En este contexto, Panamá es un caso interesante. La Cepal revisó sus previsiones de crecimiento al 1,8% para 2024 debido a la incertidumbre global y una desaceleración de economías como la de EE.UU. y China, así como a condiciones financieras restrictivas.
A pesar de estas dificultades, se espera que Panamá tenga una tasa de crecimiento del 2,7% para 2024, lo que la ubicará en una posición intermedia entre otras economías de la región. Aunque su crecimiento se ha quedado rezagado respecto de líderes como República Dominicana y Venezuela, Panamá está superando a varios países y manteniendo una estabilidad notable en un entorno complicado.
La CEPAL también informa que el PIB per cápita y la disminución del crecimiento de la plantilla han tenido un impacto significativo en los últimos diez años.
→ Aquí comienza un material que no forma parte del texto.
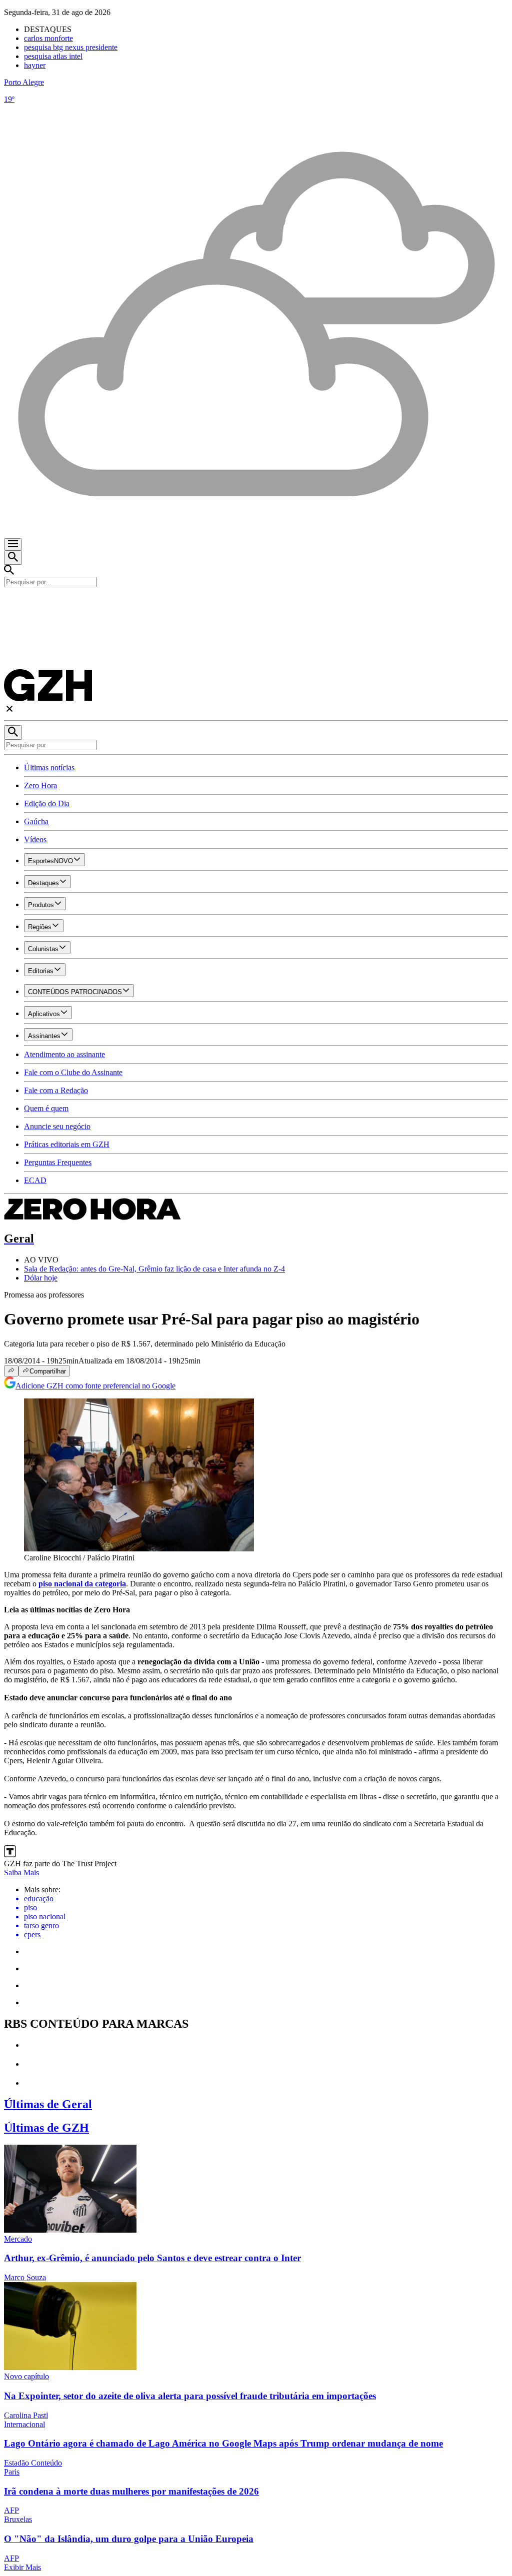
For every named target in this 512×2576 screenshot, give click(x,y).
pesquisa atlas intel (53, 56)
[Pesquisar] (13, 732)
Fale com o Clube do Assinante (73, 1072)
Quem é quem (46, 1108)
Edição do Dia (47, 803)
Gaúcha (36, 821)
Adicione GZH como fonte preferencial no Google (96, 1385)
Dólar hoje (41, 1278)
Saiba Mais (21, 1872)
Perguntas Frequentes (58, 1162)
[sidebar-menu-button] (13, 544)
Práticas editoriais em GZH (67, 1144)
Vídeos (35, 839)
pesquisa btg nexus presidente (71, 47)
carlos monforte (48, 38)
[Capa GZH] (256, 604)
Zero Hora (40, 785)
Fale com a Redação (56, 1090)
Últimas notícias (49, 767)
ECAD (35, 1180)
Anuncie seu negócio (57, 1126)
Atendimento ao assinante (64, 1054)
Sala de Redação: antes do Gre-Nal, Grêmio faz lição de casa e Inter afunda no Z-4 (154, 1269)
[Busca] (13, 557)
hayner (35, 65)
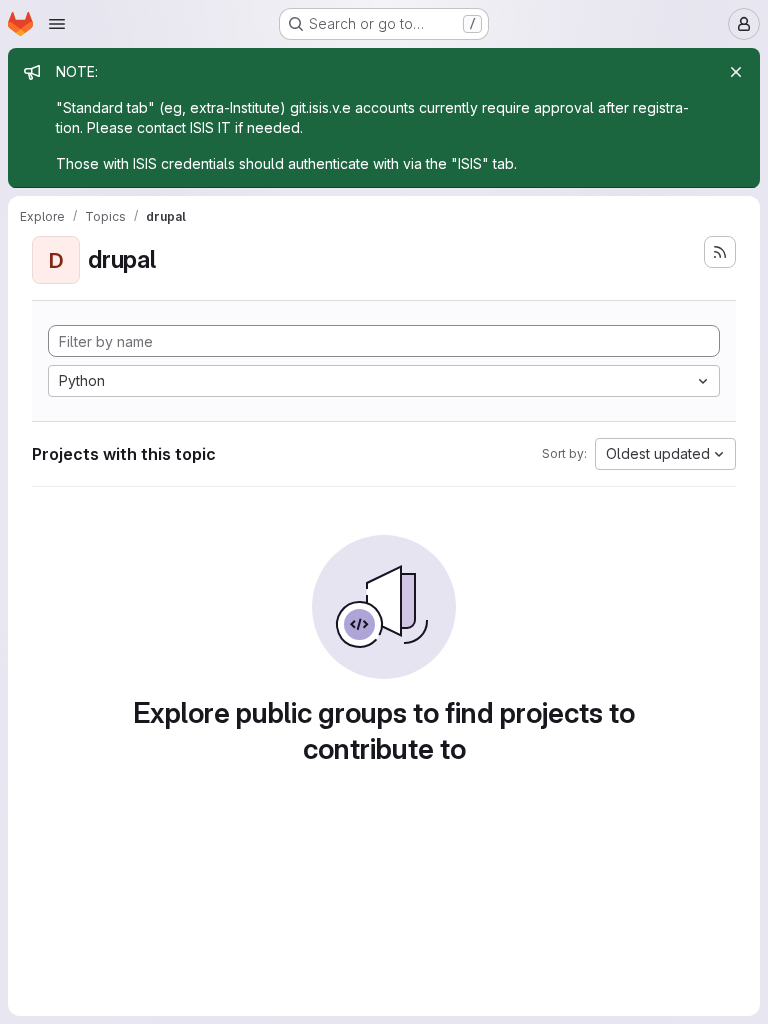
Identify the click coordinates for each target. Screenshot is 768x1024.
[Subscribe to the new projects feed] (720, 252)
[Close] (736, 72)
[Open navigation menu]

Con una tasa de crecimiento de la fuerza laboral del 1,3% entre 2014 y 2023, la región enfrenta un desafío crítico. Salazar-Xirinachs advierte que hasta 43 millones de empleados podrían perderse de aquí a 2050 sin cambios adecuados en la fabricación y la adaptación al cambio climático.
Sin embargo, Panamá se presenta como una excepción en medio de la crisis. Aunque su crecimiento es modesto, refleja resiliencia frente a los desafíos globales. La posición estratégica del país y sus esfuerzos por fortalecer la política económica y laboral ayudan a preservar la estabilidad y el potencial de crecimiento incluso en tiempos de turbulencia regional.
Mientras países como Argentina y Haití enfrentan múltiples recesiones, Panamá es capaz de mantener un crecimiento positivo, lo que sugiere que podría ser un actor clave en la estabilidad económica de la región en los próximos años.